In the south you have a much more laid-back Mediterranean feel. People are more likely to embrace you, to share their life story with you, and to invite you over for a coffee or glass of wine, which might even turn into a full blown 3 course meal!
Both the North and South are stunning and well worth the visit.
- 8) Learn Some Basic Italian
Nobody will expect you to be fluent, but if you show even a tiny bit of effort using their language, you will be amazed at how much more open and friendly the locals will be with you.
I always laugh when I say a single sentence and the Italians are praising me for how well I speak, despite my awful midwest accent. Remember, they may speak English, but they too might be nervous to use it with a native speaker; and you are, after-all, in their country.
Check out my previous blog about Italian Phrases to Learn before your trip.
- 9) Drink The Water in the Square (Piazza)
Those water fountains you see spring up in various piazzas around the country are for drinking, or even for a quick splash on the face or neck to cool off on a hot day. The water, especially in the main cities, is clean, safe and FREE. Fill up your water bottle and save yourself some money, which you can then spend on something more delicious, like wine, gelato, gnocchi, pizza…this list could easily go on.

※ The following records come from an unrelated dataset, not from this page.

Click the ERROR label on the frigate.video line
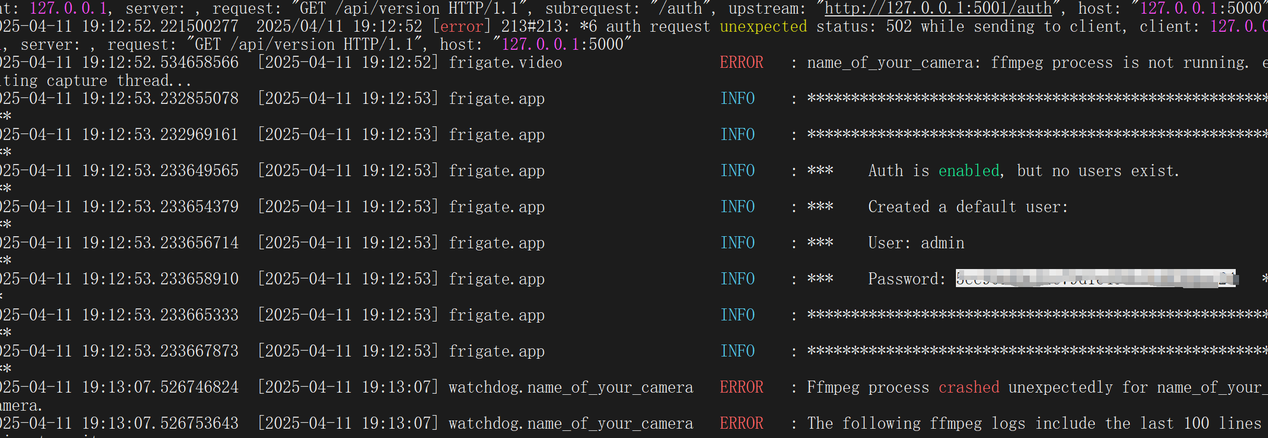Screen dimensions: 1268x438 (x=741, y=63)
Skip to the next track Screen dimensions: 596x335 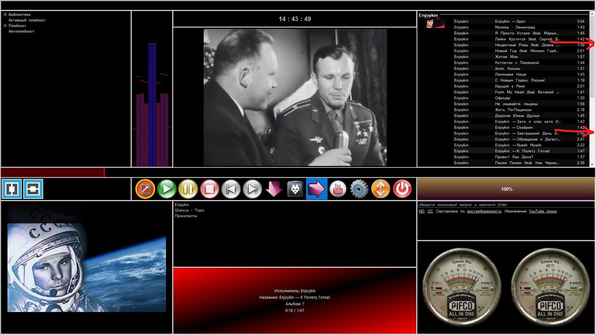[x=252, y=189]
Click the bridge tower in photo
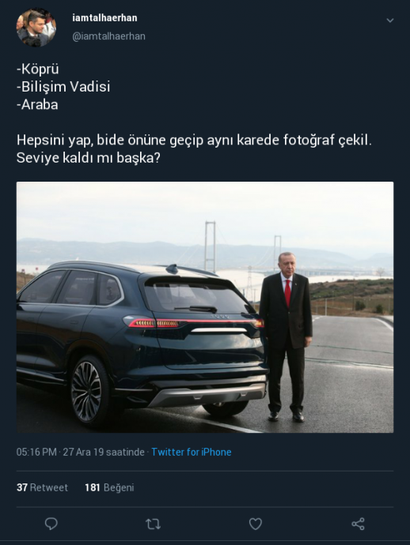The image size is (410, 545). coord(210,246)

- 10) Get Off the Tourist Trail
Sure Rome, Florence and Venice are amazing and great places to visit, but don’t forget to enjoy the smaller towns, which make up much more of the country and give you a great insight into how many Italians live day to day and how they continue to embrace the simple ways of living and the ways of cooking from their nonnas, which was so great, it never needed a “makeover” or “upgrade”
Be sure to take a stroll in the local piazza around 5pm to see the small town come to life and the community join together for a daily passeggiata (stroll)
- 11) Shop the Markets
Food is everything in Italy and for those in the smaller towns with ample room for gardens, it’s typical to walk outside, pick a ripe veggie and add that to the days pasta dish. I’ll never forget sitting at a family’s home near Napoli when the mom told the son to go pick some lemons and make us all lemonade. He got out a flashlight and small ladder and just 100 feet from us started plucking giant, ripe lemons right off the tree. Sure, it took more than 20 minutes for the lemonade to arrive, but OH MY GOSH, it was delicious and such a cool experience. Remember, they don’t rush things there, and that’s often a GREAT thing.

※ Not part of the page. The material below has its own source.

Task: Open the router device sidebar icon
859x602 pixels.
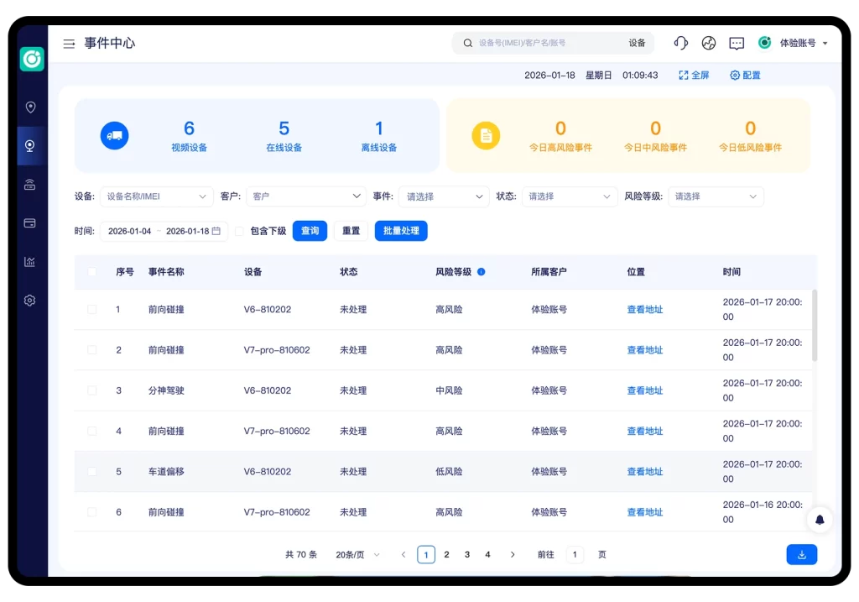Action: [30, 185]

For those who live in the city, don’t have room for a garden or are in need of something not in their garden, the markets are the place you will find locals gathering all the freshest ingredients.

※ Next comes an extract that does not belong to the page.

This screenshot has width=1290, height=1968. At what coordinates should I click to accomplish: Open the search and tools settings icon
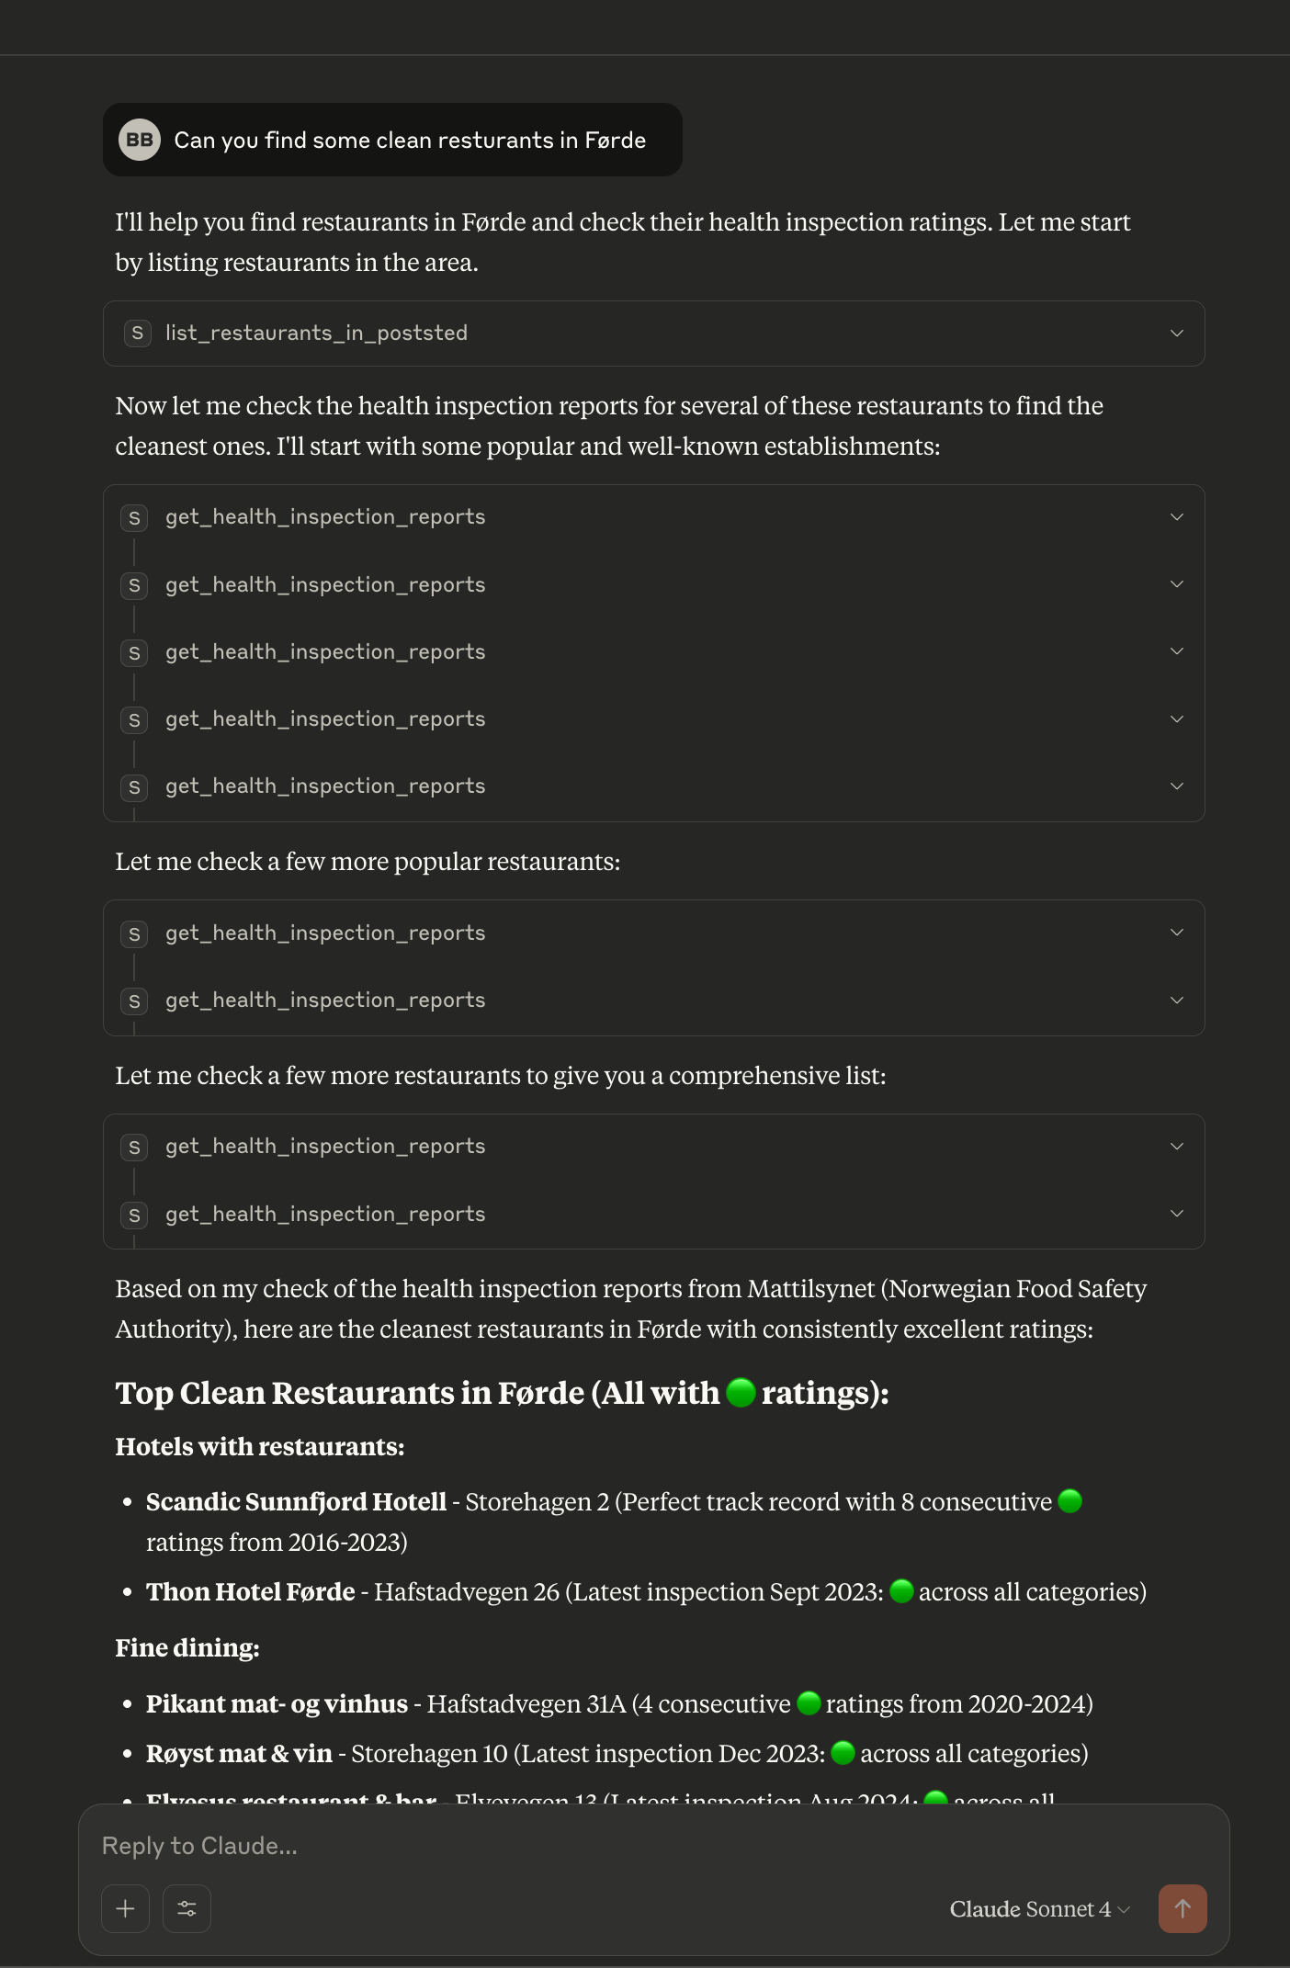(x=187, y=1908)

- 12) Don’t Overbook Your Trip
Listen, I get it. For some people you will only have ONE opportunity to go to Italy, so you “want to see it all!” Well, “seeing” all the monuments in Italy and EXPERIENCING Italy are two very different things.
Obviously, it’s an amazing experience to see the historical sites, the art, the architecture, and to drink the wine and eat all the food. And you should do this, BUT, you don’t have to see everything. Make sure you take the time to get lost, to stumble into a restaurant that wasn’t on your radar (the best ones are often outside the tourist areas), to watch the community gather in the piazza, to sit on a bench and just take it all in.
- 13) Don’t Drink a Cappuccino After Lunch
Coffee drinks with milk are a drink to be enjoyed in the morning in Italy and you will receive strange looks if you try to order them anytime after lunch. For your afternoon pick-me-up stick with “un caffe” (espresso).